Baghdad is a sprawling, flat city. The absence of high-rise buildings is partly explained by 20 years of conflict (first with Iran, then with Britain, the United States and their allies following the invasion of Kuwait).
The hotel balcony overlooks a landscape of green trees and dun-colored homes -- and of United Nations flags atop many buildings.
The UN plays a complex role in this country: part sanctions- manager, part provider of humanitarian aid in an attempt to alleviate the consequences of the sanctions for 22 million Iraqis.
Saddam, sanctions and suffering seem to be all the news fit to print. Yet there are other stories, of ordinary people getting on with life, of writers and artists changing the shape of their world.
It is not easy being an intellectual in Iraq. Many writers have sold their libraries to survive. A street in the Souq used to be full of antique books. It is now occupied by stationery stores. It is not clear who can afford the stationery -- certainly not government departments, where everyone carefully conserves and uses the other side of printed pages.

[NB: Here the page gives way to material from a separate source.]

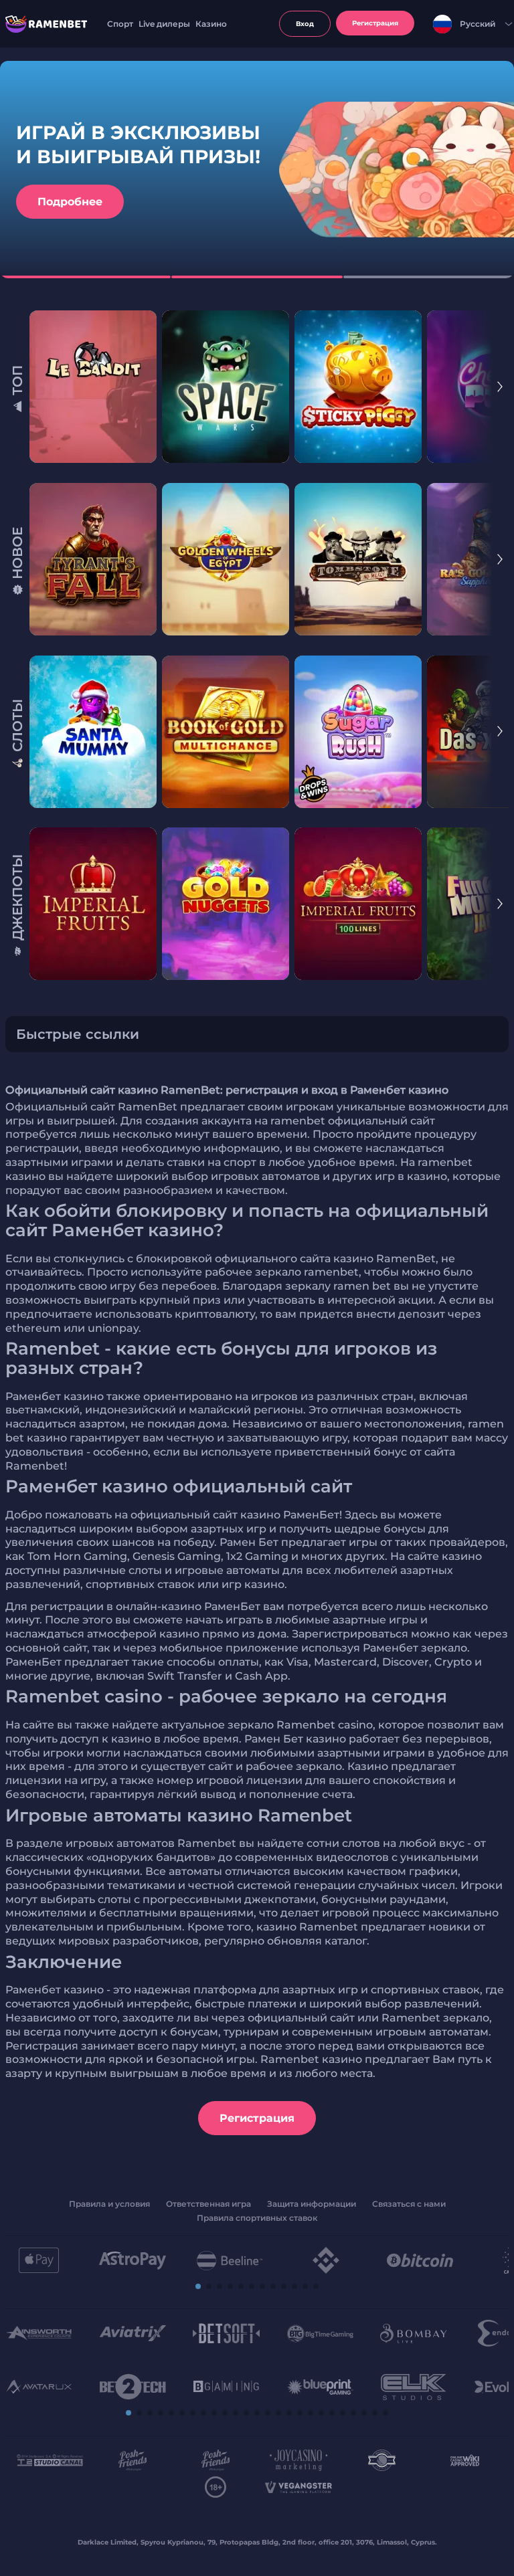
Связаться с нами (409, 2204)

Close by, Al Mutannabi Street hosts an open-air book market every Friday. Old books and magazines line the pavements. You can see where the clock has stopped. There are few books from the 1990s.
But the sense of humor that helps Iraqis cope is never far from the surface.

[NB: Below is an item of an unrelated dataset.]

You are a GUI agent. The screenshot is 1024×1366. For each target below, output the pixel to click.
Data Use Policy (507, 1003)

Many personal libraries sold over the past decade included books dedicated by authors to their friends. Authors often stumble across signed copies of their books on sale on Al Mutannabi Street, and then take their friends to task.

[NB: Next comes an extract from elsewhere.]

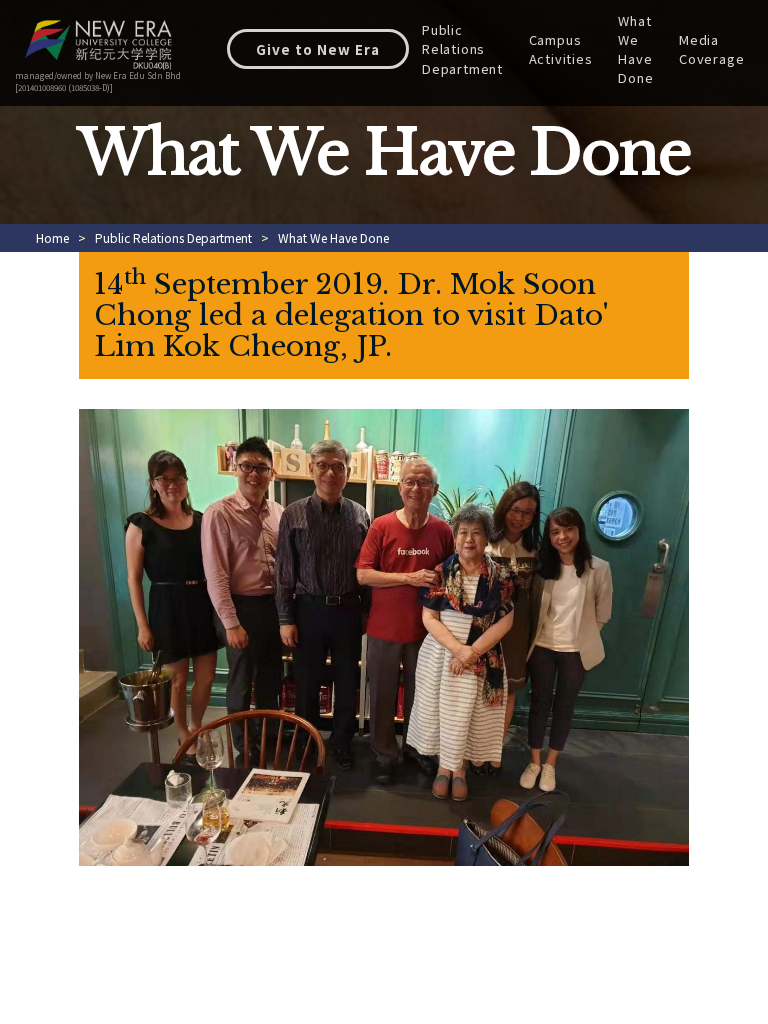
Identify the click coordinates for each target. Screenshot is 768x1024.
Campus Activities (561, 49)
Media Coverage (711, 49)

One Iraqi bought a large number of signed copies from the market and organized an exhibition: Books Dedicated and Sold.
There is a serious debate about development in Iraq. At a workshop convened last month by the Beitul Hikma thinktank, economists and social scientists discussed the indices used by the UN's annual global human development report, which measures progress and poverty.
In 1990, Iraq ranked 55th out of 130 countries on the human development index (HDI). By 1995, it had slipped to 106th, and by 1999 it had plummeted to 125th, behind Bolivia, Mongolia, Egypt, and Gabon.
According to the HDI, an Iraqi born in 1987 could expect to live 65 years. But whereas neighboring Jordanians saw their life expectancy improve from 67 years in 1987 to 70 years in 1997, life expectancy in Iraq dropped to 62.4.
Whereas Jordan saw its literacy rate rise from 75 percent in 1985 to 87.2 percent in 1997, Iraq's dropped from 89 percent to 58 percent.
In the 1990 HDI, Iraq ranked three places above Jordan. By 1999, it ranked 31 places below.
A few days after the Beitul Hikma workshop, experts from the planning commission discussed an Iraqi human development report.
But discussions in Iraq are regularly interrupted by power cuts. The government provides power to Baghdadis according to a strict rota -- three hours on, six hours off.
In outlying areas and the provinces, the power cuts are longer. People plan their lives according to the rota -- work, laundry, cooking, haircuts. A lucky few, including UN staff, have generators.
Soon, temperatures will soar to 50 C (122 F). During the summer, few people sleep at night, and children get sick. Repairs to the national grid proceed at a snail's pace; more than US$500 million worth of contracts are currently held up at the UN sanctions committee.
Deprivation has made recycling a thriving business, and families can earn a living collecting plastic and glass. Women are particularly enterprising at devising new ways to earn a living -- becoming landscape gardeners, caterers, taxi drivers, nursery managers or wedding consultants. Apparently, people still want to get married, and want to do things right.
In fact, a few families can be spotted at one of the restaurants beside the River Tigris. The scene is unexpectedly serene: a few motorboats ply the Tigris carrying customers from the restaurant; the girls' hair streams out behind them.
The Tigris is lower than ever because of the Turkish dams upstream, according to every Iraqi who raises the subject. They all do: the siege mentality has many dimensions here.
But the low waters provide an opportunity to repair the riverbanks. The bridges damaged by bombing have long since been rebuilt.